PROBLEM DETAILS: All lines in the data bearing the string "Task" should be identified and copied.

(RECORDS SUPPLIED Opens)

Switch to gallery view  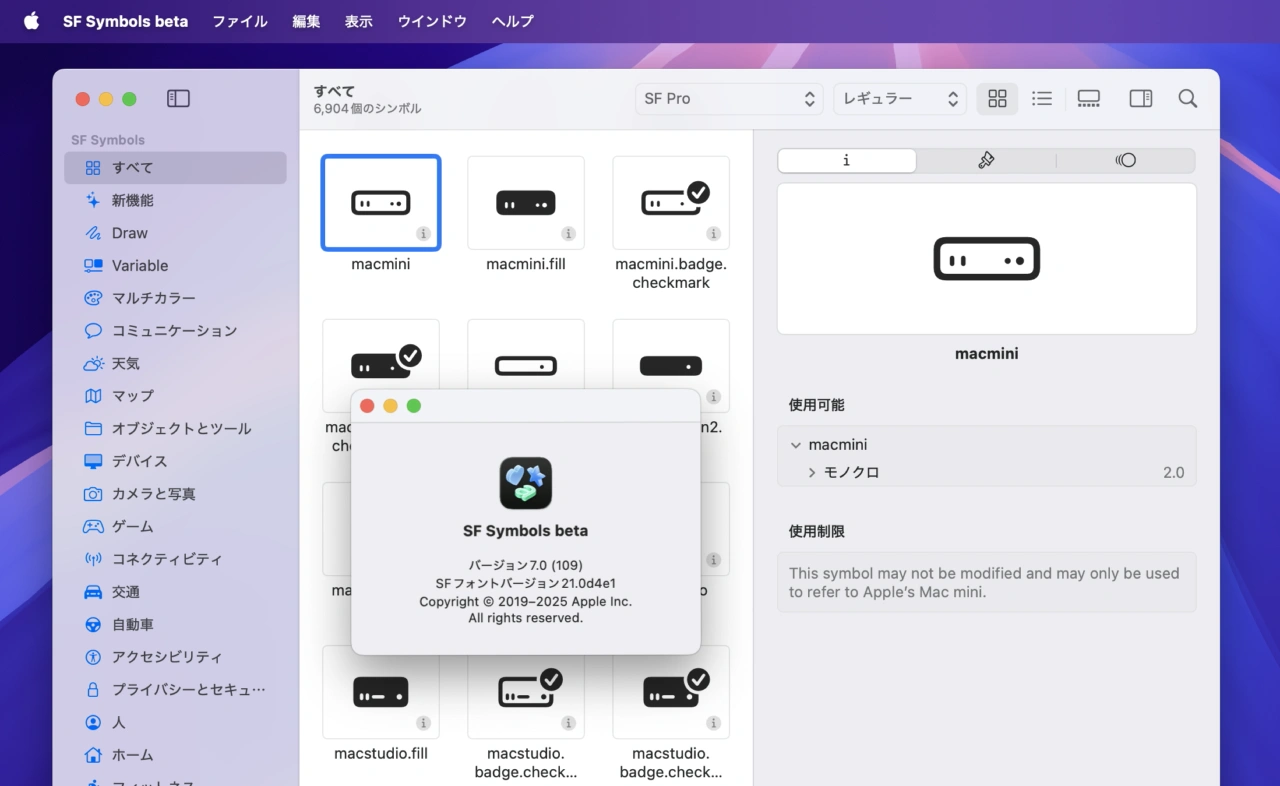[x=1089, y=98]
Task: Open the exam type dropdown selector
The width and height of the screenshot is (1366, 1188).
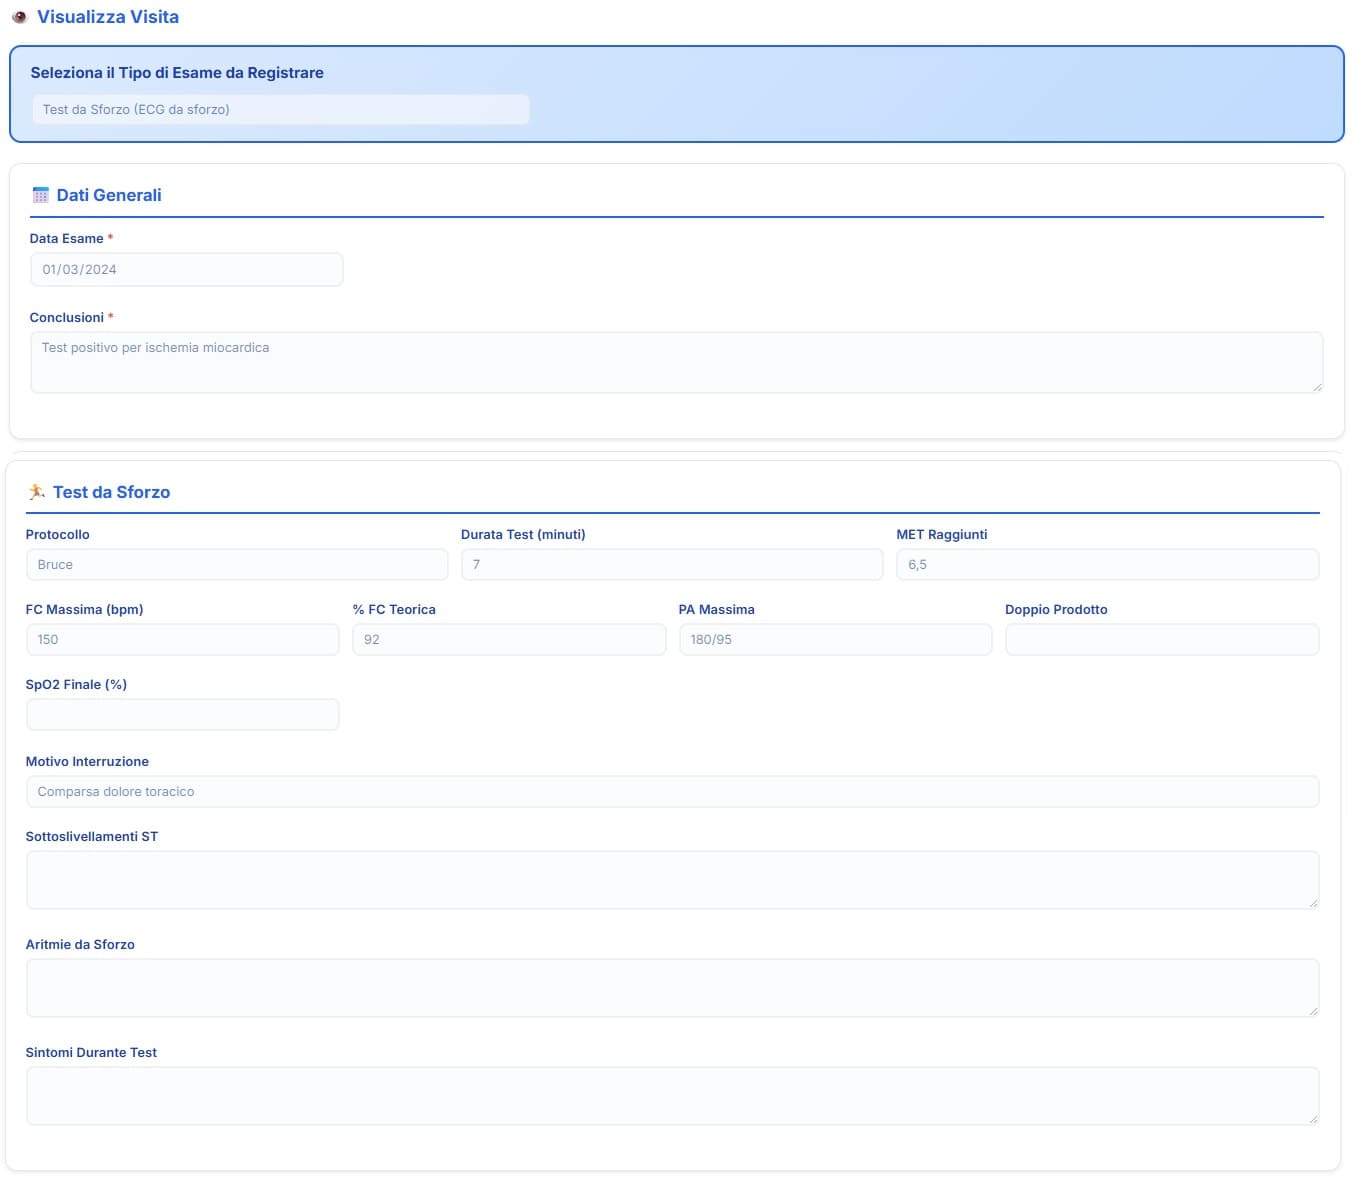Action: (280, 110)
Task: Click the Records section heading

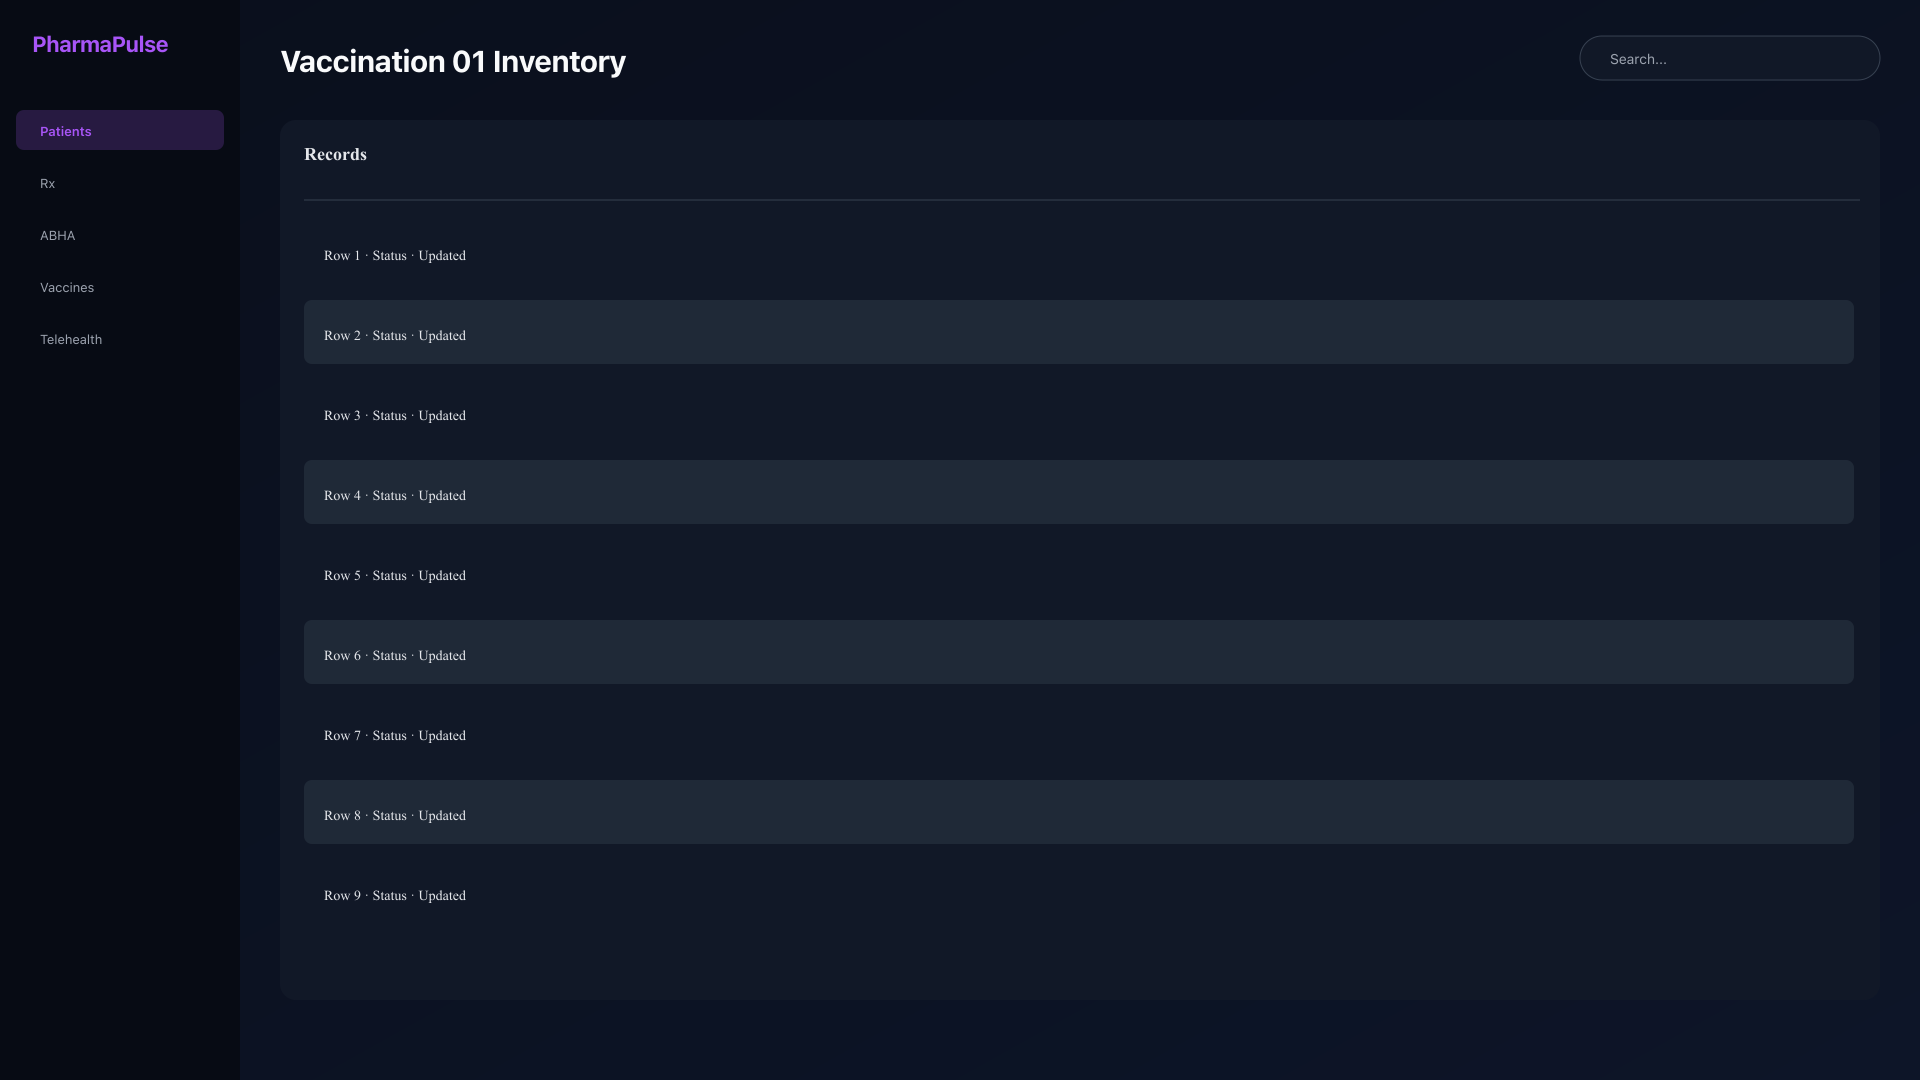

(RECORDS SUPPLIED Closes)

SOLVED PROBLEM:
Task: Open the exam type dropdown selector
Task: Click the Records section heading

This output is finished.